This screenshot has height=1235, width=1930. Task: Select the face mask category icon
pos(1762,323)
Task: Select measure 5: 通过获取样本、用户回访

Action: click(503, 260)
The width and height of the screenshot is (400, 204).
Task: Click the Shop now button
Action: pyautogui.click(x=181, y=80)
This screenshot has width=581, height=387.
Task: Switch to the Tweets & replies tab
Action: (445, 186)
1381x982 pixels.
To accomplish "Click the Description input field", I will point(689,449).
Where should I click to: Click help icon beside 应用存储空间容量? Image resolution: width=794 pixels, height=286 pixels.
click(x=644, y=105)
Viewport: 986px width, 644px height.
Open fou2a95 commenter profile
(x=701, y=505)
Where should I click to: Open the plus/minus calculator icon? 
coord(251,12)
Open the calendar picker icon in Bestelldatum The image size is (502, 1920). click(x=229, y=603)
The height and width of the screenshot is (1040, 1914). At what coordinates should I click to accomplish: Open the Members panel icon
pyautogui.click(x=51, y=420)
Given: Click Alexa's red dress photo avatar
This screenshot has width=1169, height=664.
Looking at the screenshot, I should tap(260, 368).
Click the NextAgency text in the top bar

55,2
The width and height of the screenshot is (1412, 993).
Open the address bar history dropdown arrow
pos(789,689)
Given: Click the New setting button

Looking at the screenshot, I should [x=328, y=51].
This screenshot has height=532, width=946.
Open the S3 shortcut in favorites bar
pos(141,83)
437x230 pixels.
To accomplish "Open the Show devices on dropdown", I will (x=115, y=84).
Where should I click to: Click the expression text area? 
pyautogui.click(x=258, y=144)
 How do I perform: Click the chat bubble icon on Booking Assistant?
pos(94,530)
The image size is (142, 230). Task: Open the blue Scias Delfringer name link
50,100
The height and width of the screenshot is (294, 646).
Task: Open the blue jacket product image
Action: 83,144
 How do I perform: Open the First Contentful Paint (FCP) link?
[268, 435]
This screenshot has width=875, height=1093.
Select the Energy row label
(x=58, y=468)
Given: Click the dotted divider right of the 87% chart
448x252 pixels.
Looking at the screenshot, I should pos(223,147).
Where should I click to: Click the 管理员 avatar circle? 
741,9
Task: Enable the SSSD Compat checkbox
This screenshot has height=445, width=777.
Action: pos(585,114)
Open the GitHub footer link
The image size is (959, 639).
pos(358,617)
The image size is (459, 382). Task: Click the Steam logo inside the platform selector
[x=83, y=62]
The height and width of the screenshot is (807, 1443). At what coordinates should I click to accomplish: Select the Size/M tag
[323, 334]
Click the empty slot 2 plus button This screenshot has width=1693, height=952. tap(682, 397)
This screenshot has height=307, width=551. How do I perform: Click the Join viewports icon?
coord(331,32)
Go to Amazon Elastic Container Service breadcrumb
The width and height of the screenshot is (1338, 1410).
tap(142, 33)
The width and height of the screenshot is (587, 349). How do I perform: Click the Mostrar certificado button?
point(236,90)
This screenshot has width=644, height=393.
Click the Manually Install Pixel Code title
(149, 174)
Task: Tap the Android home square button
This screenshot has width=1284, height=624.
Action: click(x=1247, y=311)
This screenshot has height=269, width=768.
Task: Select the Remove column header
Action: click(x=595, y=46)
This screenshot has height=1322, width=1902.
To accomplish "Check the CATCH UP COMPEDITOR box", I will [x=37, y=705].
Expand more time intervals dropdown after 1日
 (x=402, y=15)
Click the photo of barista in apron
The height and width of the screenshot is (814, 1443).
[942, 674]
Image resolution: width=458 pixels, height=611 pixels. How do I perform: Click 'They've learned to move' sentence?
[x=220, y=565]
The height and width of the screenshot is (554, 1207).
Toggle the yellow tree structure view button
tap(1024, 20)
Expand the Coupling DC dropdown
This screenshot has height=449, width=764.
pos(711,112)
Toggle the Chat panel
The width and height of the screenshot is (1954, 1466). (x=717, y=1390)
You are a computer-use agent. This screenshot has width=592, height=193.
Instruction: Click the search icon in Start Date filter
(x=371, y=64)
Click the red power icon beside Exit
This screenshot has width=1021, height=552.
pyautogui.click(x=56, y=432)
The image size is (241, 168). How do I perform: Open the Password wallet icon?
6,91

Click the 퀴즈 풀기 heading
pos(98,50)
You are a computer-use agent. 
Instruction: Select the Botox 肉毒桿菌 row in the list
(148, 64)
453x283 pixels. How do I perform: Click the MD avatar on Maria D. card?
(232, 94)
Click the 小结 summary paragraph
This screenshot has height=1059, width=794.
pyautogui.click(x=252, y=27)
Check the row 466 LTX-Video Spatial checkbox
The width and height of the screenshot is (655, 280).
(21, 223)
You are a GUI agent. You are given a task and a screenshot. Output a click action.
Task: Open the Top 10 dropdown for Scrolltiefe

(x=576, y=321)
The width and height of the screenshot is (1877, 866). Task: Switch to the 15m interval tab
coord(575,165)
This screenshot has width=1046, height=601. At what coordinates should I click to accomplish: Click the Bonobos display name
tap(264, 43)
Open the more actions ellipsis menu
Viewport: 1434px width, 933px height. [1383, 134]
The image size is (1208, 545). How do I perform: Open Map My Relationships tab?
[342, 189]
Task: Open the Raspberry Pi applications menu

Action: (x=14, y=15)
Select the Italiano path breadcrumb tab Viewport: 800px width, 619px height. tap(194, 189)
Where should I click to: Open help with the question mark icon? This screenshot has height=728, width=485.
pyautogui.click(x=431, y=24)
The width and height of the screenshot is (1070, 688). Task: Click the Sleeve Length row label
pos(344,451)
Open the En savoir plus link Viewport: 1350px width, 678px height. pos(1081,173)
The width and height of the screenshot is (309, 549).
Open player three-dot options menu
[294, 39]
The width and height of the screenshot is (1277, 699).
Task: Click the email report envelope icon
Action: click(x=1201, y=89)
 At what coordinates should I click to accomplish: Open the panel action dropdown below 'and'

____________________

WRITTEN PROBLEM: Duplicate the entries above, from the line containing "Task: Enable the SSSD Compat checkbox" up to and including the line containing "[x=83, y=62]", reproducing each line without alteration.

WORKED ANSWER:
Task: Enable the SSSD Compat checkbox
This screenshot has height=445, width=777.
Action: pos(585,114)
Open the GitHub footer link
The image size is (959, 639).
pos(358,617)
The image size is (459, 382). Task: Click the Steam logo inside the platform selector
[x=83, y=62]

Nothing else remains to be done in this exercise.